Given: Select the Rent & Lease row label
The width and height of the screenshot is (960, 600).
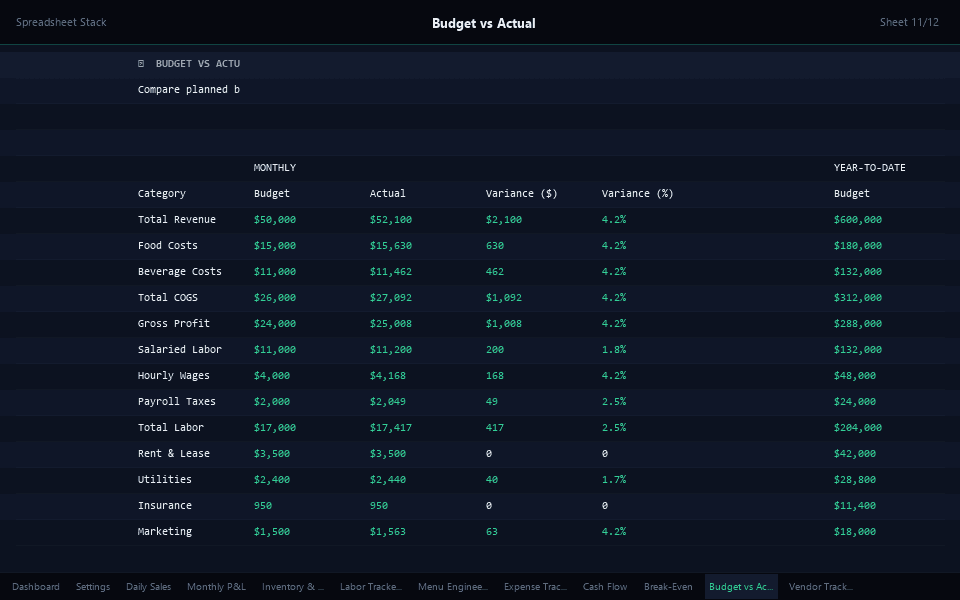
==
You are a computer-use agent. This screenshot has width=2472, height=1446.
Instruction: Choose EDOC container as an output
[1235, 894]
---
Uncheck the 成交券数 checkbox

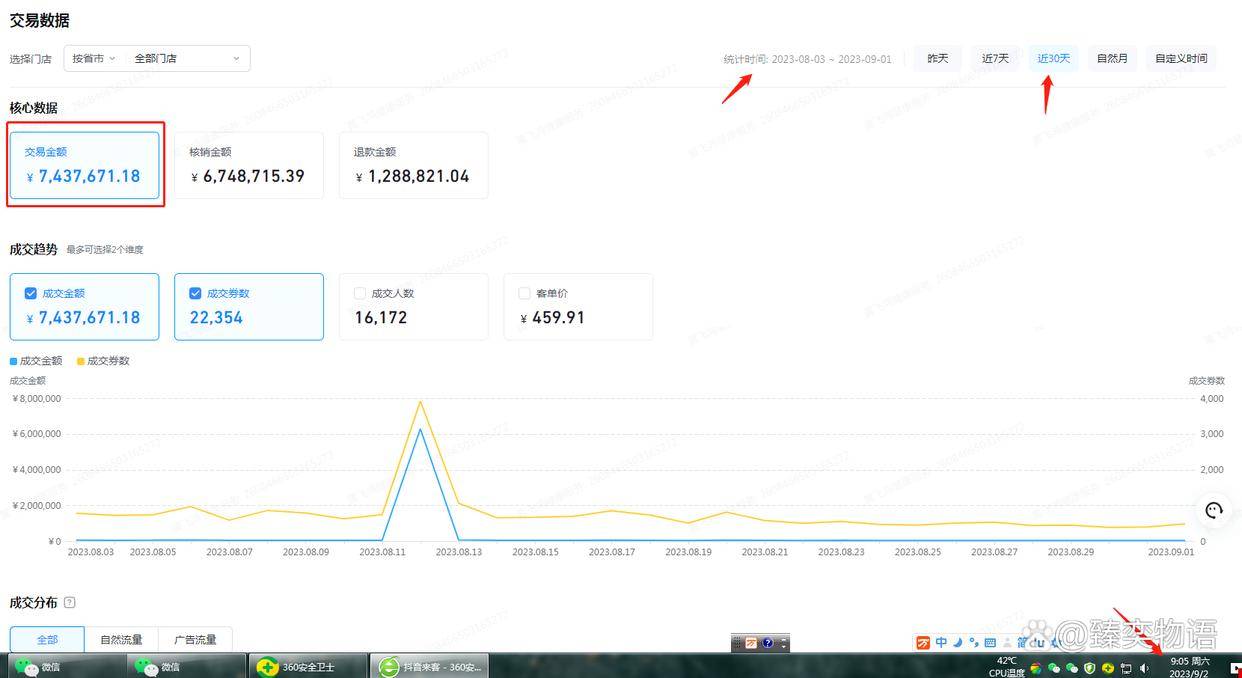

Description of the task -> Format the lines starting at the one containing "You are a computer-use" and ending at the one containing "[1235, 894]" as a JSON list of strings, one string per line, omitting blank lines.

Solution for this task ->
[
  "You are a computer-use agent. This screenshot has width=2472, height=1446.",
  "Instruction: Choose EDOC container as an output",
  "[1235, 894]"
]